# Passage provided start
In one embodiment when the water vapour barrier layer is a filled polyolefin layer, a water vapour barrier layer of a melt processable polymer composition may be provided and laminated to the inner side of the oxygen gas barrier layer by means of extrusion coating or co-extrusion coating onto the coated first paper layer.
Alternatively, a water vapour barrier layer of a melt processable polymer composition may be provided by extrusion or co-extrusion casting or blowing of a film, which is subsequently laminated to the inner side of the first paper layer, by means of extrusion laminating with an intermediate thermoplastic bonding layer.
In the following, preferred embodiments of the invention will be described with reference to the drawings, of which:
a through 1f are schematically showing, in cross-section, different embodiments of a packaging laminate produced according to the invention,
a is grammatically showing a method of liquid film coating of a polymer composition onto a paper substrate layer,
b, 2c and 2d are schematically showing example methods of manufacturing the packaging laminates described in
a and 5b are showing examples of packaging containers produced from the packaging laminate according to the invention,
A packaging laminate was produced by liquid film coating of 2×1 g/m2 of an aqueous gas barrier composition of dissolved and dispersed PVOH and 30 weight-% bentonite clay, calculated on dry matter, in two consecutive steps with drying in between, onto a thin paper having a surface weight of about 50 g/m2.
# Passage provided end
# Source data start
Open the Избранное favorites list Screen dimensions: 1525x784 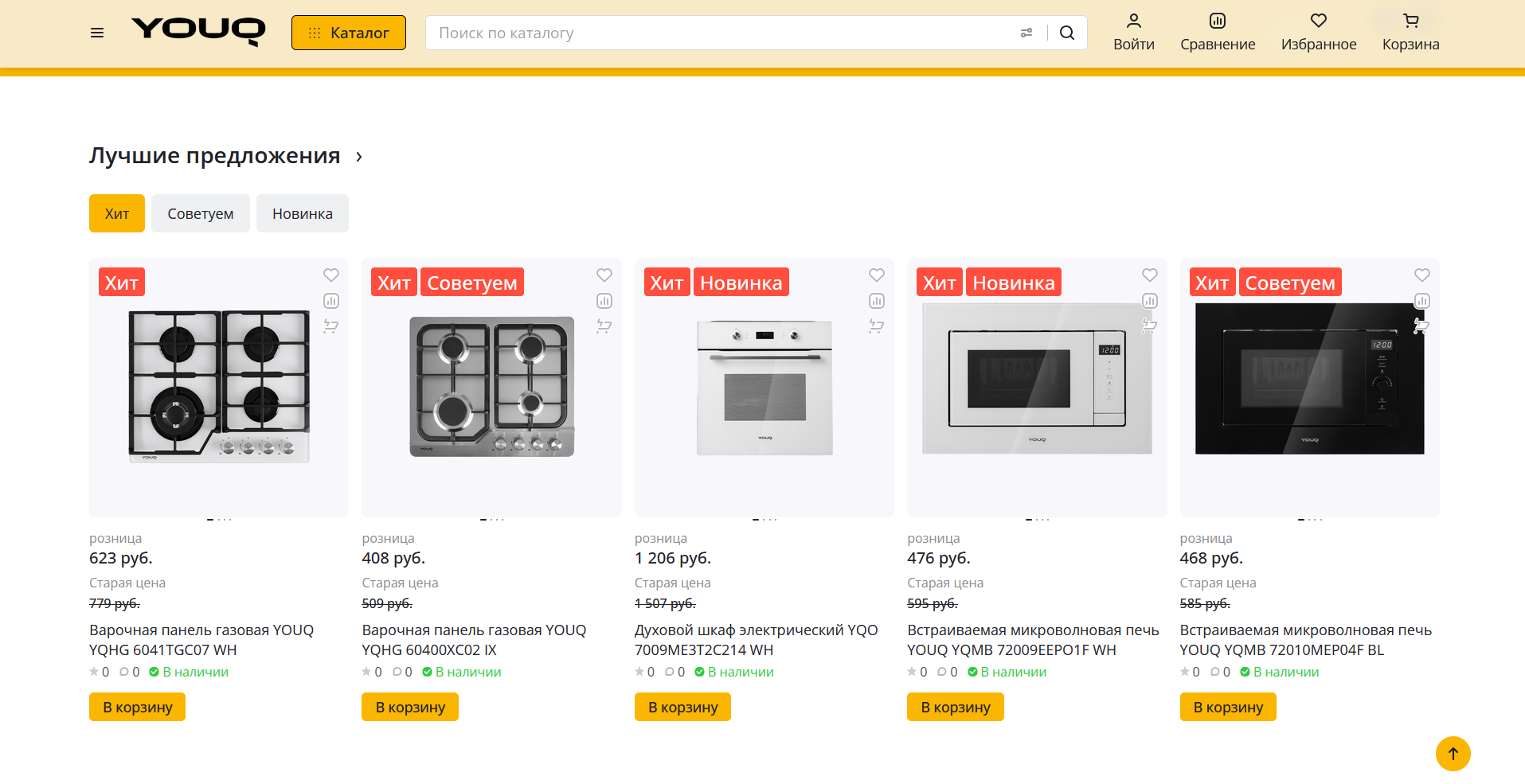click(1318, 33)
# Source data end
Challenges:
[A] In the passage on packaging laminates, find the sentence that begins "A packaging laminate was produced" and list every quantity in it that is given with a unit.
[B] From the passage on packaging laminates, return the stretch of text that starts at the words "In one embodiment" and ends after the words "thermoplastic bonding layer.".

Task responses:
[A]
- 2×1 g/m2
- 30 weight-%
- about 50 g/m2

[B]
In one embodiment when the water vapour barrier layer is a filled polyolefin layer, a water vapour barrier layer of a melt processable polymer composition may be provided and laminated to the inner side of the oxygen gas barrier layer by means of extrusion coating or co-extrusion coating onto the coated first paper layer.
Alternatively, a water vapour barrier layer of a melt processable polymer composition may be provided by extrusion or co-extrusion casting or blowing of a film, which is subsequently laminated to the inner side of the first paper layer, by means of extrusion laminating with an intermediate thermoplastic bonding layer.